DisCo-Layout: Disentangling and Coordinating Semantic and Physical Refinement in a Multi-Agent Framework for 3D Indoor Layout Synthesis
Jialin Gao, Donghao Zhou, Mingjian Liang, Lihao Liu, Chi-Wing Fu, Xiaowei Hu, Pheng-Ann Heng
TL;DR
DisCo-Layout addresses generalization challenges in 3D indoor layout synthesis by separately refining semantic and physical aspects via two dedicated tools and coordinating them with a three-agent, VLM-based framework (planner, designer, evaluator). The planner derives placement rules and groups assets, the designer proposes initial poses, and the evaluator uses VQA to decide when refinements are needed, with SRT correcting high-level relationships and PRT resolving spatial collisions through a grid-matching algorithm. Empirical results show state-of-the-art performance with zero physical violations and high semantic coherence across diverse scenes and open-domain assets, outperforming baselines such as LayoutGPT, Holodeck, and LayoutVLM. The work highlights the value of modular, tool-based refinement and open-domain generalization for scalable, realistic 3D indoor layout synthesis, with code to be released for community use.
Abstract
3D indoor layout synthesis is crucial for creating virtual environments. Traditional methods struggle with generalization due to fixed datasets. While recent LLM and VLM-based approaches offer improved semantic richness, they often lack robust and flexible refinement, resulting in suboptimal layouts. We develop DisCo-Layout, a novel framework that disentangles and coordinates physical and semantic refinement. For independent refinement, our Semantic Refinement Tool (SRT) corrects abstract object relationships, while the Physical Refinement Tool (PRT) resolves concrete spatial issues via a grid-matching algorithm.
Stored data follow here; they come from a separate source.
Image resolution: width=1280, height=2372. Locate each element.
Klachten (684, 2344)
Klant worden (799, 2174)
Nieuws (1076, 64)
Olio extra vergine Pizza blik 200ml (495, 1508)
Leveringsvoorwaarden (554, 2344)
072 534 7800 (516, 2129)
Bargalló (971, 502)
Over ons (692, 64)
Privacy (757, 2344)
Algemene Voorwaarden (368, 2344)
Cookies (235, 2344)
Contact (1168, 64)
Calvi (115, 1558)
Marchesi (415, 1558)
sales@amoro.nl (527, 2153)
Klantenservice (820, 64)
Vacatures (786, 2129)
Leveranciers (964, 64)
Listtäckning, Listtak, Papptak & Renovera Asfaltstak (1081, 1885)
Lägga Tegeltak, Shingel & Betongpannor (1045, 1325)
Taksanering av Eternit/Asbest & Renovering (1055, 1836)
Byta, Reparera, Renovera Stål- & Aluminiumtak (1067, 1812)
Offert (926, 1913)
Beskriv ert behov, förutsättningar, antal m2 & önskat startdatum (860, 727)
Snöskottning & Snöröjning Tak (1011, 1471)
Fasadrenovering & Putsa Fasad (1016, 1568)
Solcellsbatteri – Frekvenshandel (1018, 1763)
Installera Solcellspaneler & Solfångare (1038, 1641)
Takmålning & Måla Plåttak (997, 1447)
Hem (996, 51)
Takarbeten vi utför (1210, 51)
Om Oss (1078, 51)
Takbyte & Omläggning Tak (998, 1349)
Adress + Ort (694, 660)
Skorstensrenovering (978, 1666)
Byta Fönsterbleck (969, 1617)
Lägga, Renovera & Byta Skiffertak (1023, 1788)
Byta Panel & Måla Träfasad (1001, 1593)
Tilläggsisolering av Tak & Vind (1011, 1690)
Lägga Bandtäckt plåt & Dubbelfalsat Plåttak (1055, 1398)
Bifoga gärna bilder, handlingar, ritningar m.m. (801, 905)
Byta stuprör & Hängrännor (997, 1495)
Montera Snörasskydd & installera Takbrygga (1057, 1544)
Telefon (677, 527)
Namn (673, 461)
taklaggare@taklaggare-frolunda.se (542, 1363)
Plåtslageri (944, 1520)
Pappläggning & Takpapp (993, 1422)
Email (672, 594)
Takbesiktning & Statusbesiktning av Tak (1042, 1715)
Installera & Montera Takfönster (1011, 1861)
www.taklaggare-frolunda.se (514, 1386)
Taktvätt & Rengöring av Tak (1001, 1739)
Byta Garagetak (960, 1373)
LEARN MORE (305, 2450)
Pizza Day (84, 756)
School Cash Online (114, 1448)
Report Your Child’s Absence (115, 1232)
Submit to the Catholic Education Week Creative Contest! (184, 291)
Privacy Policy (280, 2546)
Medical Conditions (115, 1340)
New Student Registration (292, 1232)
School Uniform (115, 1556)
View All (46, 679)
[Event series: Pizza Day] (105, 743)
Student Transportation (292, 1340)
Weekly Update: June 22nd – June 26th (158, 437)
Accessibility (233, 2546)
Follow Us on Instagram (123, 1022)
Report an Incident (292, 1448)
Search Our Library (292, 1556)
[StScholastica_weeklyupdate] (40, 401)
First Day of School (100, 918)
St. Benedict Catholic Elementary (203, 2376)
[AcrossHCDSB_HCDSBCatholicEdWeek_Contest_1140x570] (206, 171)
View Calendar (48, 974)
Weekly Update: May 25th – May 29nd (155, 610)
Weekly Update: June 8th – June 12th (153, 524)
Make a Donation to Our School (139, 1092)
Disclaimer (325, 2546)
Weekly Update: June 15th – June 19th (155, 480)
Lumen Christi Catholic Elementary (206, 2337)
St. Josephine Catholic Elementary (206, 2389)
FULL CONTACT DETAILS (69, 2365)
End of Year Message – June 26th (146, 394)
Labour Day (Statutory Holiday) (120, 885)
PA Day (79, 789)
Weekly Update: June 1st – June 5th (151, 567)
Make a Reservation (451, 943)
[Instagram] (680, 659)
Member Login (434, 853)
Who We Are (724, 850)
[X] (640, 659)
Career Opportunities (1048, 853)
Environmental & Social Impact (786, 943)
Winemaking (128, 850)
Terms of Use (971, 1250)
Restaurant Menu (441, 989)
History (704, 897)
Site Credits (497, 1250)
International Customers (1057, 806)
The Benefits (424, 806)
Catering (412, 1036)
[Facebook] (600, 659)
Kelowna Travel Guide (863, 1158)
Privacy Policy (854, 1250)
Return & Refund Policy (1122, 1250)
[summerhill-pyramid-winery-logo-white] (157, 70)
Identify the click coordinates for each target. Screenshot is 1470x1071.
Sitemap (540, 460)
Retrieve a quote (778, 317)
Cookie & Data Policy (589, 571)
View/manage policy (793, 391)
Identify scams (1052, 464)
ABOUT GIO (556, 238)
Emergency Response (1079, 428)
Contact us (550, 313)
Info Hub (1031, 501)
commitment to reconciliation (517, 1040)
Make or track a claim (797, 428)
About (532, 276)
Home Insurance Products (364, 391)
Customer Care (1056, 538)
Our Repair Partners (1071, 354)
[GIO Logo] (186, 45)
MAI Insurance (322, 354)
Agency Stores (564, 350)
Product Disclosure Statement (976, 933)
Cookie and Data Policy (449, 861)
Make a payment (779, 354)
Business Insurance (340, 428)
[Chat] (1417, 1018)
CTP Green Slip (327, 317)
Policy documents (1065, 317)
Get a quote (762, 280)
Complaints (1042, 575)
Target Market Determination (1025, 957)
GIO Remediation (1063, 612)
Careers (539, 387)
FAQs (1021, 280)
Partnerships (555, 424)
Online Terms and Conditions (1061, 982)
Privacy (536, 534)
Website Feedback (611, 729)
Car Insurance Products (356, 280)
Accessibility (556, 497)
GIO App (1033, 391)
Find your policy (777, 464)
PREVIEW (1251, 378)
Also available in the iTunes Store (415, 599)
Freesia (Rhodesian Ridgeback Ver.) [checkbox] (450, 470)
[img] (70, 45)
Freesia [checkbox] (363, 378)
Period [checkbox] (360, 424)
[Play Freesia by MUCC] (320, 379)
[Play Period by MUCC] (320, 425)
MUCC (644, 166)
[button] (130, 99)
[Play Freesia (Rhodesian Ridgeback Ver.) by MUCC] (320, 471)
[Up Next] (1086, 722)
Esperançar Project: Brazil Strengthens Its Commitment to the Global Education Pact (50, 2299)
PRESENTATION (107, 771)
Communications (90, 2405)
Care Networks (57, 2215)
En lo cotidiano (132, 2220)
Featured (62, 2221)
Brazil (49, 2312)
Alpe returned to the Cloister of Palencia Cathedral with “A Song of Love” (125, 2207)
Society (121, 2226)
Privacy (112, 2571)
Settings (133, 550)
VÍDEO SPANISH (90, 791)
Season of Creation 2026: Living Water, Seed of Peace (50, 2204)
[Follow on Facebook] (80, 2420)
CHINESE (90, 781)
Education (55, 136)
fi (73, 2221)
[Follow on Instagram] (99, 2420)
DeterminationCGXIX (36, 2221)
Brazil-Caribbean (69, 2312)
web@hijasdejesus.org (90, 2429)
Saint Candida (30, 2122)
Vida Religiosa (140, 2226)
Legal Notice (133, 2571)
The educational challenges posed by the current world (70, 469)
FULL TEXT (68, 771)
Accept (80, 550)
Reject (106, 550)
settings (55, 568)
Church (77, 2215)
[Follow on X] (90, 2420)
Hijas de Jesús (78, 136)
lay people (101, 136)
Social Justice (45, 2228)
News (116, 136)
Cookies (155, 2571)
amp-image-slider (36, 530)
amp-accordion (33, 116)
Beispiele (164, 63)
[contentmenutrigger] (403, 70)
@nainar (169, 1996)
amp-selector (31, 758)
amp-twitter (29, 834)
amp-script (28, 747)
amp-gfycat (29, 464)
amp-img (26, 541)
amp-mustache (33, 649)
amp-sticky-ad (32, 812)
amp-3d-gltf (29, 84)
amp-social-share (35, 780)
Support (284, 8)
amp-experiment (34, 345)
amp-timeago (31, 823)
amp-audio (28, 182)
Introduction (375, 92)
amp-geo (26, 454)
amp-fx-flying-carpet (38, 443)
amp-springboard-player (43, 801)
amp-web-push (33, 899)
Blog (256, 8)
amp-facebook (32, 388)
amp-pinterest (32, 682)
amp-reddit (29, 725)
For collaborative refinement, a multi-agent framework intelligently orchestrates these tools, featuring a planner for placement rules, a designer for initial layouts, and an evaluator for assessment. Experiments demonstrate DisCo-Layout's state-of-the-art performance, generating realistic, coherent, and generalizable 3D indoor layouts. Our code will be publicly available.